With nearly 300 Kuki-Chin tribals, who fled from the Chittagong Hill Tracts (CHT) in Bangladesh and are already Mizoram, the state government believes that there may be a fresh influx of refugees with authorities in the bordering Lawngtlai district making advance arrangements.
Lawngtlai Deputy Commissioner Amol Srivastava told IANS on Tuesday that more Chin-Kuki tribals are likely to come to Mizoram to escape from the troubles in the CHT.
“We have to be prepared to deal with the fresh refugees, if any. Considering the humanitarian aspects, we have to provide relief, food and shelter to the refugees, if they come to the state seeking shelter,” Srivastava said.
Sub-Divisional Officer (Civil) of Chawngte, T.T. Beikhaizi said that of the around 300 refugees, 161 are women and girls and they came in phases to Lawngtlai since November 20.
The tribals are now lodged at a community hall, school and a sub-centre in Parva-3 village, near the tri-junction of Mizoram, Bangladesh and Myanmar.
The refugees have fled from their ancestral homes in the CHT in the wake of an armed conflict between the Bangladesh Army and the Kuki-Chin National Army (KNA), also known as Kuki-Chin National Front (KNF).
The KNA is an underground militant outfit, demanding sovereignty for the Chin-Kukis residing in Rangamati and Bandarban districts of CHT and to protect the tribals’ tradition, culture and livelihood.
Besides the district administration, churches, various NGOs, including the Young Mizo Association and individuals, are providing food and other relief aid.
The Lawngtlai Deputy Commissioner on Monday held a meeting with officials, NGOs and other concerned authorities, and reviewed the situation and discuss provision of humanitarian assistance to the Bangladeshi nationals.

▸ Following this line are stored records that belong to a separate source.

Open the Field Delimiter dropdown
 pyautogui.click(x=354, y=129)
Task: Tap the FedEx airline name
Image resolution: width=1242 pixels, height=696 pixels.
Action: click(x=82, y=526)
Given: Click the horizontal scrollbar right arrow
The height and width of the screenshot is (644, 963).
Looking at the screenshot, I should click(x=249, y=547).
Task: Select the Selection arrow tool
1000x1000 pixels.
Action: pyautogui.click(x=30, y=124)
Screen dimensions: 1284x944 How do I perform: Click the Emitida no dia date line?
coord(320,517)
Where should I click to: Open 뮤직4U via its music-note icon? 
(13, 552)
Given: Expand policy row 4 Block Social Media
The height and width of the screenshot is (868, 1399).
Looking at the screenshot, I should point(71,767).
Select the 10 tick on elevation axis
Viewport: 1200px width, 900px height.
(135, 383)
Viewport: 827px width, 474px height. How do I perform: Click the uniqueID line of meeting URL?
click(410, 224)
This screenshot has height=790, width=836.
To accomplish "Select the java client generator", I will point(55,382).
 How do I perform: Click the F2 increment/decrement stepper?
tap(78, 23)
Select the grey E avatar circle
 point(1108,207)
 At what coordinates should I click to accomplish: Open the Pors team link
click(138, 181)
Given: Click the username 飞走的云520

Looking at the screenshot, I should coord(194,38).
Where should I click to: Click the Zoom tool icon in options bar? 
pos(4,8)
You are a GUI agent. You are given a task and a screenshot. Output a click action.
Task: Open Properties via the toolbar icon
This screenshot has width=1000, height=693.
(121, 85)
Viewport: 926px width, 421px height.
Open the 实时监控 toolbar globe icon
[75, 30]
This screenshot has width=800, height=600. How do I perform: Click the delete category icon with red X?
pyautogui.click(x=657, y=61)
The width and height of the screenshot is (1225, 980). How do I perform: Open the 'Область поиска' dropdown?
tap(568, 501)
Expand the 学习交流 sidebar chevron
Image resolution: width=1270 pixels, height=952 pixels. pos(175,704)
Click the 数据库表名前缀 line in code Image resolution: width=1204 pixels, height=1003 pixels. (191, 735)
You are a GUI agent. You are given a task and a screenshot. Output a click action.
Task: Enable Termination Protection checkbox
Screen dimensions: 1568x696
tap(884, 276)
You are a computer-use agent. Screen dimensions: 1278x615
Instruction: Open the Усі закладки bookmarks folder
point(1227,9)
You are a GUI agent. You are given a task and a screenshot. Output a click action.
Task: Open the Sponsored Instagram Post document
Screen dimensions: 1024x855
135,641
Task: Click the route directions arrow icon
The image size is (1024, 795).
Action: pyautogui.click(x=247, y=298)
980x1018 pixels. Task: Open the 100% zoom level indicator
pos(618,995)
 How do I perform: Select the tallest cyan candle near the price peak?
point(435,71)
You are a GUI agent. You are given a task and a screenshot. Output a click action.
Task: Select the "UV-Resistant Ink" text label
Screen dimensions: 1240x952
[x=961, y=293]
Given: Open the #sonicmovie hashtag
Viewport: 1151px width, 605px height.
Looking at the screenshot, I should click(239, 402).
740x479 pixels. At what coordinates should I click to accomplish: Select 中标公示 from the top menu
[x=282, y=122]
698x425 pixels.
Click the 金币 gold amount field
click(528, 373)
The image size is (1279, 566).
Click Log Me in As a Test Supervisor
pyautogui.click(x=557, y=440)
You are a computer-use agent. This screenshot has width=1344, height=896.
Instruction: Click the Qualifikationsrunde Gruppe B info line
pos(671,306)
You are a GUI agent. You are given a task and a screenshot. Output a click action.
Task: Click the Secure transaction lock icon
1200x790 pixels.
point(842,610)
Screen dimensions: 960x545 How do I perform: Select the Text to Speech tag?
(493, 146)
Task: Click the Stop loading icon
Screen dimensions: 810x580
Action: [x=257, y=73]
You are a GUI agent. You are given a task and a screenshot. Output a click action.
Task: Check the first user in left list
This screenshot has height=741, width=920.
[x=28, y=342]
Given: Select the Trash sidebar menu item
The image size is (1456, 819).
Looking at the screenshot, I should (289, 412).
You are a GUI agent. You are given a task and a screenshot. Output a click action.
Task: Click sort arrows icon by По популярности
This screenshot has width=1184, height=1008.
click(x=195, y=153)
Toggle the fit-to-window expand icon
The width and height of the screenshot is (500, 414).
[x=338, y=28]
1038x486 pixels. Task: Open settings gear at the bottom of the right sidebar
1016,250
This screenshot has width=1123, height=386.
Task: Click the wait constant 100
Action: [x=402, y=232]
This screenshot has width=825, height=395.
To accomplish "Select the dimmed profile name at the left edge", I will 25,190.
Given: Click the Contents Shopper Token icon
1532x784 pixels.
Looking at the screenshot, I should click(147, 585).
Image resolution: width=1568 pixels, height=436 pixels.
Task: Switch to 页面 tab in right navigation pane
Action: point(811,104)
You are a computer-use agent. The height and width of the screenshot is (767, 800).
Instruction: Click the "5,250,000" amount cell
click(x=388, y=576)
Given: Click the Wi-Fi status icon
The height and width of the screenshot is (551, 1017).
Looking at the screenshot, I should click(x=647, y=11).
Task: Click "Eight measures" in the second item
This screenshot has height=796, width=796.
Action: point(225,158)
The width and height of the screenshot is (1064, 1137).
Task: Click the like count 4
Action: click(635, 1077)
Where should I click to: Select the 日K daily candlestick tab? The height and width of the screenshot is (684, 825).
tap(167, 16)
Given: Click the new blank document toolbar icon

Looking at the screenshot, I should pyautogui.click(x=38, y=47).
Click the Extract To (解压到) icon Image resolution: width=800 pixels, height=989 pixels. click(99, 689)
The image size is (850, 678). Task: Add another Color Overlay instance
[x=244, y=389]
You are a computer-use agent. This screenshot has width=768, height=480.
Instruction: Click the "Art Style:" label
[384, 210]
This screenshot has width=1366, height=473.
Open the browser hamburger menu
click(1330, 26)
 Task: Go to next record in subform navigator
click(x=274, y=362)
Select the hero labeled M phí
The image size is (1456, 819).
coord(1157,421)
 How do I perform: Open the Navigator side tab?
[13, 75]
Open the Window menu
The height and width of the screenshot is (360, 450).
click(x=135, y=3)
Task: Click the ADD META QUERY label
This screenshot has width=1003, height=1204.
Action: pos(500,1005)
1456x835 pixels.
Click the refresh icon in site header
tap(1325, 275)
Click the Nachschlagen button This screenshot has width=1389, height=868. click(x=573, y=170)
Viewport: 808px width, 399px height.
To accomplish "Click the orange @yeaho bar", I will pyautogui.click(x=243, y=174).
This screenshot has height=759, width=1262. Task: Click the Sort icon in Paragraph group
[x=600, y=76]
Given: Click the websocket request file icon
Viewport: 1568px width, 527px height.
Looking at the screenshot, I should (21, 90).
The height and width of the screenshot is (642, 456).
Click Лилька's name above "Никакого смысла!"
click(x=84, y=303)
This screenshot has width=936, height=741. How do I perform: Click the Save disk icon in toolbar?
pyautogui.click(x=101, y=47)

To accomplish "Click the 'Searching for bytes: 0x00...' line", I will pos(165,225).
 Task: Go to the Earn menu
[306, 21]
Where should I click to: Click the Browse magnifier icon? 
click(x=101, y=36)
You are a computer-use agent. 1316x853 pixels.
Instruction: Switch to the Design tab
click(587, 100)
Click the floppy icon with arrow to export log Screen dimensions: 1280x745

The meeting also discussed action plans in view of a possible fresh influx from the neighbouring country.
The tribal refugees said that after the armed conflict with the KNA started a month ago, the “Bangladesh Army in association with the Arakan Army raided many villages, and assaulted and arrested many tribals while some were forcibly sent to jail without any fault and prevented them from going from one village to another”.
“The soldiers threatened to kill us. Many of our people are missing. We were totally unsafe in our villages. The Muslim people boycotting us socially. We used to sell our agricultural and horticultural produce in the markets but the Muslims refused to buy anything from us,” said Bawilianthang, an elderly refugee leader.
The Chin-Kuki tribals and the Mizos in Mizoram belong to the Zo community and share the same culture and ancestry besides they all are Christians.
The Bangladeshi tribals came at a time when the Mizoram government is struggling to provide food and shelter to over 30,500 Myanmar nationals, who sheltered in the northeastern state after the military seized power in the country through a coup in February last year.
Majority of the Myanmar refugees, including 11,798 children and 10,047 women, are sheltered in more than 156 camps in all 11 districts in Mizoram while a large number of them took shelter in the relatives’ houses, community centres, rented houses, government buildings and shelter houses.
Mizoram shares 318 km unfenced borders with Bangladesh and 510 km frontiers with Myanmar, guarded by the Border Security Force and the Assam Rifles, respectively.